Prompt> Return all lines from the listing below that include the word "checkbox".

Material shown>
____________________

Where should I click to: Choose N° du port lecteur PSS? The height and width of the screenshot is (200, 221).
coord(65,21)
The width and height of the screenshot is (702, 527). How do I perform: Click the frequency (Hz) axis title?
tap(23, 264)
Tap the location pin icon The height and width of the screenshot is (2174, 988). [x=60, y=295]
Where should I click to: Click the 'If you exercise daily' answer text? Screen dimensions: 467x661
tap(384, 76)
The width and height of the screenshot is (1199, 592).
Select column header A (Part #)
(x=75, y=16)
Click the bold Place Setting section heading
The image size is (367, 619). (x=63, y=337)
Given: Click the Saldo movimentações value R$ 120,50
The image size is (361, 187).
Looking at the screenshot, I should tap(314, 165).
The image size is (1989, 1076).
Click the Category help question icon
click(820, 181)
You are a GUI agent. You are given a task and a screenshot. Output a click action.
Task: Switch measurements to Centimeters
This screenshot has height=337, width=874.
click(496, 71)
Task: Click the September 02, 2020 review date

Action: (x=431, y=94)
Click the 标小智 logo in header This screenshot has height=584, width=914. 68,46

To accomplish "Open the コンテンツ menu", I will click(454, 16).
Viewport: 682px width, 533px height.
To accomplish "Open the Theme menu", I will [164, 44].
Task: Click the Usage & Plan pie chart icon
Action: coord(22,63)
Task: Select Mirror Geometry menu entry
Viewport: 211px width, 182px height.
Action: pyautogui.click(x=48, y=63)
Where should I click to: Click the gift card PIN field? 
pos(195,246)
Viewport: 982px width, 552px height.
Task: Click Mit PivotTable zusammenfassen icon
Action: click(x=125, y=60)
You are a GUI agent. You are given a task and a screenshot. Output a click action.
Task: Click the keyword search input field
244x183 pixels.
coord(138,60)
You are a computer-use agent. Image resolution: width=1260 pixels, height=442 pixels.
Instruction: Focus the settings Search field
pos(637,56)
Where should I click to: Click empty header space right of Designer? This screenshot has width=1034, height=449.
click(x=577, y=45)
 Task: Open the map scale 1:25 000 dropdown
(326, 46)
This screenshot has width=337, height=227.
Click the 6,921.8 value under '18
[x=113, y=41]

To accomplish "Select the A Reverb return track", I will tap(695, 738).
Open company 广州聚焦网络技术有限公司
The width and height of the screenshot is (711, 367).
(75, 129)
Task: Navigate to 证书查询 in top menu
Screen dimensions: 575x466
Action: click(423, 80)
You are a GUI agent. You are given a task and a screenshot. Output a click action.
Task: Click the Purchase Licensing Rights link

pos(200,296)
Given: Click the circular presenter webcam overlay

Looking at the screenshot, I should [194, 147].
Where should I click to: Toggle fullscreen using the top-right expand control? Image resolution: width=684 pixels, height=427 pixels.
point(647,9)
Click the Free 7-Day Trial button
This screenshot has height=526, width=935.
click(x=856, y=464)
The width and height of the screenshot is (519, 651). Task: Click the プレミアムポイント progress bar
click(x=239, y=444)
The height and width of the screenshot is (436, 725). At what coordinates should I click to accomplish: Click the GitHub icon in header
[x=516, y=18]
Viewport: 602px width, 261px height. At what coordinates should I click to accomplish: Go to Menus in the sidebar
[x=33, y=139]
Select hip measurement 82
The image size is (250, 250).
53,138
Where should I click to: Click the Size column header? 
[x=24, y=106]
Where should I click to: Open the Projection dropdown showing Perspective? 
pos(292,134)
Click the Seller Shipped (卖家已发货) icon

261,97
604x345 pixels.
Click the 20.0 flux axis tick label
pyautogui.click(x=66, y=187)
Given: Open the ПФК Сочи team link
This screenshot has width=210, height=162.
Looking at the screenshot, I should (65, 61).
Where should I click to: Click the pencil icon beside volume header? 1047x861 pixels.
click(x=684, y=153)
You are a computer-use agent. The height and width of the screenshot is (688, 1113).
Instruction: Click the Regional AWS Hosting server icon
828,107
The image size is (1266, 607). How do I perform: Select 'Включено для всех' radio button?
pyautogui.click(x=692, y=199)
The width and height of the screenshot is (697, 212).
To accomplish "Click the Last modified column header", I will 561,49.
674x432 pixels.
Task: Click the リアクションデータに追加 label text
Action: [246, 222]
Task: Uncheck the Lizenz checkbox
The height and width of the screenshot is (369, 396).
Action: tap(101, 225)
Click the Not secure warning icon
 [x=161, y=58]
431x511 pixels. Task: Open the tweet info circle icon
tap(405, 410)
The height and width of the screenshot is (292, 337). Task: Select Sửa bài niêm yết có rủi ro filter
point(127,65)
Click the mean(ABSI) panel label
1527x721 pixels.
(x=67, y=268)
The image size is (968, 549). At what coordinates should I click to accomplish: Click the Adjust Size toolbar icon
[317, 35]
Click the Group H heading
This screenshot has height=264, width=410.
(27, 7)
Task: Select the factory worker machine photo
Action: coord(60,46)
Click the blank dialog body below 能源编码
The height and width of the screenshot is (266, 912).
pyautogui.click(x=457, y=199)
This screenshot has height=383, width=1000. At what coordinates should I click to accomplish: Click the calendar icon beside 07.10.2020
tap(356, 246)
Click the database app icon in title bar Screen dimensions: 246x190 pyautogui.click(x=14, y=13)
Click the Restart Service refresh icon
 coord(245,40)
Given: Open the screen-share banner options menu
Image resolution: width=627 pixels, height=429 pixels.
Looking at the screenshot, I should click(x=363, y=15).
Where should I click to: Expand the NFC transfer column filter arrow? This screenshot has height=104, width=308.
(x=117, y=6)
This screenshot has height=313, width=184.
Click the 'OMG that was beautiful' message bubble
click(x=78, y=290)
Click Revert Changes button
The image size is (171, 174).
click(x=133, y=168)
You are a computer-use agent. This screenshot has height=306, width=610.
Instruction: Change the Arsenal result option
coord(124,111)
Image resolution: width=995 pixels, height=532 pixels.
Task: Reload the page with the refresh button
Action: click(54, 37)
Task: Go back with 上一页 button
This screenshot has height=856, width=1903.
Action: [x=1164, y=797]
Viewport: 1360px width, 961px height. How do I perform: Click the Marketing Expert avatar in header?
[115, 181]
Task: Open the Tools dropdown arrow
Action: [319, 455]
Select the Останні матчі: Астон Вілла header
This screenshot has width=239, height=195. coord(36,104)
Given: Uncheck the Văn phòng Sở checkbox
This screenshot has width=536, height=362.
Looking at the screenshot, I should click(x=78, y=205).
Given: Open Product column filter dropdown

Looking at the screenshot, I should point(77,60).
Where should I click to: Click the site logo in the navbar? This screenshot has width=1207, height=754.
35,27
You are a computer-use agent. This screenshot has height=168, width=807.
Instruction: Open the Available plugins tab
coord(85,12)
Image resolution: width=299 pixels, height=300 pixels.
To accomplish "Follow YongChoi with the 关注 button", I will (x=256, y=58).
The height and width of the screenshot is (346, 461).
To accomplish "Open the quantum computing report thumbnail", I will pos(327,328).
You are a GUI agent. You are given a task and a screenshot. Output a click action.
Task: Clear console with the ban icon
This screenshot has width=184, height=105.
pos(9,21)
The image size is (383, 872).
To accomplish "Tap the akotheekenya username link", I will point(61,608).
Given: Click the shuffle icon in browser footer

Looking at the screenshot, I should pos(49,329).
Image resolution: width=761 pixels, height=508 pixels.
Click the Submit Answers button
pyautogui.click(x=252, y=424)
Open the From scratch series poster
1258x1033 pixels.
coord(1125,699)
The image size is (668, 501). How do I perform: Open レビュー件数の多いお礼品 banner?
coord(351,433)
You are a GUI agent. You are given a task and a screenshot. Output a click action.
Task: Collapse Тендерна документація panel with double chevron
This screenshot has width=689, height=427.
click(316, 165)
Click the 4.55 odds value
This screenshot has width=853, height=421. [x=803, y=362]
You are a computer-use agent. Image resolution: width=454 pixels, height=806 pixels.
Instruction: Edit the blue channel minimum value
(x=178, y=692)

____________________

Written response>
Task: Uncheck the Lizenz checkbox
Given: Uncheck the Văn phòng Sở checkbox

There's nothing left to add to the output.